One of the big drivers of adopting containers to deploy microservices is the elasticity provided by platforms like Kubernetes. The ability to quickly scale applications up and down according to current demand can cut your spending by more than half, and add a few 9s to your SLAs. Because it’s so easy to setup nowadays, there’s really no good reason for autoscaling not to be one of your top priorities for a successful adoption of Kubernetes. In this post I’m going to give you the 6 easy steps to establish a solid autoscaling foundation using KEDA, and trust me you’ll go a long way with just these basic principles.
- Rightsize your deployment container
- Get a performance baseline for your application
- Use the baseline measurement as a the KEDA ScaledObject target
- Test your KEDA configuration with realistic load
- Refine the metric to minimize the number of pods running
Understand these principles
Before you jump into autoscaling, please consider the following
- Autoscaling is not a silver bullet to solve performance problems
- “Enabling HPA is not the same as having a working autoscaling solution” (credit: Sasidhar Sekar)
- It’s a powerful tool that needs to be used with caution, bad configuration can lead to large cost overruns
- Autoscaling is better suited for non-spiky load patterns
- Autoscaling tuning can be different for each application
- Tuning requires a solid understanding of traffic patterns, application performance bottlenecks
- Sometimes it’s good to not auto-scale (you might want backpressure)
- Careful with async workloads
- Think about the whole system, external dependencies, tracing is invaluable
- Tuning autoscaling is a process, to be refined over time
Now that we got out of the way, let’s get started…
Let’s super quickly review the different types of autoscaling available for Kubernetes:
Vertical Autoscaling: resizes individual pods to increase the load capacity.

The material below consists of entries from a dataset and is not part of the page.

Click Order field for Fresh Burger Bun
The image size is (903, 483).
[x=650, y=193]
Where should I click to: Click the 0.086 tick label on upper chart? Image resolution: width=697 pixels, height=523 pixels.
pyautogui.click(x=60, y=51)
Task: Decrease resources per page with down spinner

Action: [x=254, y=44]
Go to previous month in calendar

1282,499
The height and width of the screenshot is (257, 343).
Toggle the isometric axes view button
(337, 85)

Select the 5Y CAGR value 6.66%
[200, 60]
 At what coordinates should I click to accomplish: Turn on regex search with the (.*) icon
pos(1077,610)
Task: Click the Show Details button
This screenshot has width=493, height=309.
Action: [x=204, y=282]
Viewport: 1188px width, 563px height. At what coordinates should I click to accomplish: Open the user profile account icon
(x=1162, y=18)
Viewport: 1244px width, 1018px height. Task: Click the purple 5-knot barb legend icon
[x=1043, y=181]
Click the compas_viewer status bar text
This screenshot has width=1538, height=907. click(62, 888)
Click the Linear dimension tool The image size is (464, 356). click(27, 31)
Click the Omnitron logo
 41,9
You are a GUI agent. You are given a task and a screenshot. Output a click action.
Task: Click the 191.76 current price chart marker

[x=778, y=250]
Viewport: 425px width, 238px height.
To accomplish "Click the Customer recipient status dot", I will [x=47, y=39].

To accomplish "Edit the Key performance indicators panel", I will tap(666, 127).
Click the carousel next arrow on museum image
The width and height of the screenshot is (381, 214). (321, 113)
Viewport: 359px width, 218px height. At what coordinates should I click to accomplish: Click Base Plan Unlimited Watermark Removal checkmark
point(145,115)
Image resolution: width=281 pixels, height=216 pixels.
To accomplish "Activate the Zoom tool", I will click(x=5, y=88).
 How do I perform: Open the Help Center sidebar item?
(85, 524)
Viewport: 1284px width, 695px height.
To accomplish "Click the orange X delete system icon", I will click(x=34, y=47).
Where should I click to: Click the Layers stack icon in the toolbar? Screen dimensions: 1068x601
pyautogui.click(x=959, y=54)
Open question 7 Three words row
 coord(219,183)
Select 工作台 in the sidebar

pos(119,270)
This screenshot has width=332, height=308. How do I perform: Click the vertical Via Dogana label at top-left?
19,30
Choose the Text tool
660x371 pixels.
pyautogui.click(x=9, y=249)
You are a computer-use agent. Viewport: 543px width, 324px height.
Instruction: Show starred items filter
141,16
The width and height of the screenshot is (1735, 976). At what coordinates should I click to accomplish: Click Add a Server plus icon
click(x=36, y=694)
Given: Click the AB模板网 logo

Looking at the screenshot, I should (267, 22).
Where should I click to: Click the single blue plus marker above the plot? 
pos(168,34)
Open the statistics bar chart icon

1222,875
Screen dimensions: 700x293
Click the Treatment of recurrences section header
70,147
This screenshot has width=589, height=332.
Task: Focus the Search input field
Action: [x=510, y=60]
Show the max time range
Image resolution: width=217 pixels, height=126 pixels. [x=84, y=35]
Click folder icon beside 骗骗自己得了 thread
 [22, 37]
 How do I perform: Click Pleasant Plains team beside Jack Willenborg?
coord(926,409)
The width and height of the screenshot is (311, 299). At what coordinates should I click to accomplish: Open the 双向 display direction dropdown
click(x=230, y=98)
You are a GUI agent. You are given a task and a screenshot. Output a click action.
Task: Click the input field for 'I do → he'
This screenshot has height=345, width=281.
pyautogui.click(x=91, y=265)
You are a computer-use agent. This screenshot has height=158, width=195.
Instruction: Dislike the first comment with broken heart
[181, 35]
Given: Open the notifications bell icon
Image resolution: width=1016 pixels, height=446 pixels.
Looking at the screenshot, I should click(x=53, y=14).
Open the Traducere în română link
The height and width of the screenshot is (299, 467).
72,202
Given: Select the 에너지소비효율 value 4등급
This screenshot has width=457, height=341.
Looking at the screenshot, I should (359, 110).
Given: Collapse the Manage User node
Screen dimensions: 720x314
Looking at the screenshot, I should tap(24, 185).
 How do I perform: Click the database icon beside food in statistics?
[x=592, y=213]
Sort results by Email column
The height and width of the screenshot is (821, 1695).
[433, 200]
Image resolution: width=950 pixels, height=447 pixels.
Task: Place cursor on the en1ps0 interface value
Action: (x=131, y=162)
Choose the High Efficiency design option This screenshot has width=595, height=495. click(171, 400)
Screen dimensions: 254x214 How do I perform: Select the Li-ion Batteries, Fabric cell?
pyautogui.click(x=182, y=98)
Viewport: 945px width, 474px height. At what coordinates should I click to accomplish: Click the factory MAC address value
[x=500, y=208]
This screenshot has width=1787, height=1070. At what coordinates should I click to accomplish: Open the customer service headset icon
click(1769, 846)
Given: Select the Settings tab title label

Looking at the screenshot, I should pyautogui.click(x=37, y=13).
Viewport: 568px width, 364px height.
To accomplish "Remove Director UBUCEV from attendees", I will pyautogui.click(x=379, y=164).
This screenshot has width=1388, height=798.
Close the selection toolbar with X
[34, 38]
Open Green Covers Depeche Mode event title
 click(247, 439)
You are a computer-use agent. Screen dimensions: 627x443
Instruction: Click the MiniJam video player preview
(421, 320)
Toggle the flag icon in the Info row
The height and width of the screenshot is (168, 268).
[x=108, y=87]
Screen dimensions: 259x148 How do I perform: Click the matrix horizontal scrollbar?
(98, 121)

Great for rightsizing applications that don’t scale horizontally easily such as Stateful services (databases for example) or applications that are CPU or memory bound in general. Scaling a pod vertically requires replacing the pod, which might cause downtime. Note that for certain type of services, resizing a pod might have no effect at all on its capacity to process more requests. That’s because Spring Boot services for example have a set number of threads per instance, so you would need to explicitly increase the number of threads to leverage the additional CPU.
Horizontal Autoscaling: creates additional identical pods to increase the overall load capacity. Best option to use whenever possible in order to optimize pod density on a node. Supports CPU and memory-based scaling out-of-the-box but supports custom metrics as well. Well-suited for stateless services, event-driven consumers
Node Autoscaling: creates additional identical nodes (machines) in order run more pods when existing nodes are at capacity. This is a great companion for horizontal autoscaling but… there are many considerations to take into account before turning it on. The two main concerns are waste – new nodes might get provisioned for only minor capacity increase – and scaling down – when nodes run Stateful pods which might be tied to specific zones.
The rest of this article will be focused on horizontal pods autoscaling.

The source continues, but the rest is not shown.